-- WORK INSTRUCTIONS --
Write out all the entries again, changing each "label" to "caption" and leaving everything else unchanged. Leave the pictures out.

-- DATASET RECORDS --
— Begin —
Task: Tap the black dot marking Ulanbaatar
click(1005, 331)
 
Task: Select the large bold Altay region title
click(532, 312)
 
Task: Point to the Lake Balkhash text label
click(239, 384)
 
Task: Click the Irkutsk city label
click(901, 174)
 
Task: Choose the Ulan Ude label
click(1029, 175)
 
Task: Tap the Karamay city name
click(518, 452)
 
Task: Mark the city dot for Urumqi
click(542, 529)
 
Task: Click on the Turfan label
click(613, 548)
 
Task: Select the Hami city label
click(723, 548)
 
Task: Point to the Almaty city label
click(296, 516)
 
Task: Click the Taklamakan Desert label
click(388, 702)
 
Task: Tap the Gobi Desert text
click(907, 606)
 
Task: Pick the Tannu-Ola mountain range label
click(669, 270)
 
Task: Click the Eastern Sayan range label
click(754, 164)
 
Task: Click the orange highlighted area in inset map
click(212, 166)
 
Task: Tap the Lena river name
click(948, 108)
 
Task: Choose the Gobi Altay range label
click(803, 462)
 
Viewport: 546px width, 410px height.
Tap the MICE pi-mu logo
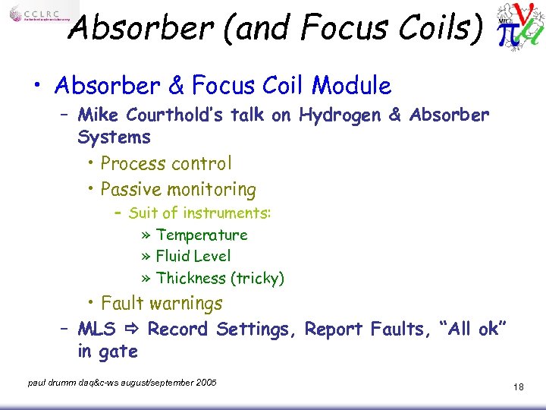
— End —
-- WRITTEN ANSWER --
Task: Tap the black dot marking Ulanbaatar
click(1005, 331)
 
Task: Select the large bold Altay region title
click(532, 312)
 
Task: Point to the Lake Balkhash text caption
click(239, 384)
 
Task: Click the Irkutsk city caption
click(901, 174)
 
Task: Choose the Ulan Ude caption
click(1029, 175)
 
Task: Tap the Karamay city name
click(518, 452)
 
Task: Mark the city dot for Urumqi
click(542, 529)
 
Task: Click on the Turfan caption
click(613, 548)
 
Task: Select the Hami city caption
click(723, 548)
 
Task: Point to the Almaty city caption
click(296, 516)
 
Task: Click the Taklamakan Desert caption
click(388, 702)
 
Task: Tap the Gobi Desert text
click(907, 606)
 
Task: Pick the Tannu-Ola mountain range caption
click(669, 270)
 
Task: Click the Eastern Sayan range caption
click(754, 164)
 
Task: Click the orange highlighted area in inset map
click(212, 166)
 
Task: Tap the Lena river name
click(948, 108)
 
Task: Choose the Gobi Altay range caption
click(803, 462)
 
Viewport: 546px width, 410px height.
Tap the MICE pi-mu logo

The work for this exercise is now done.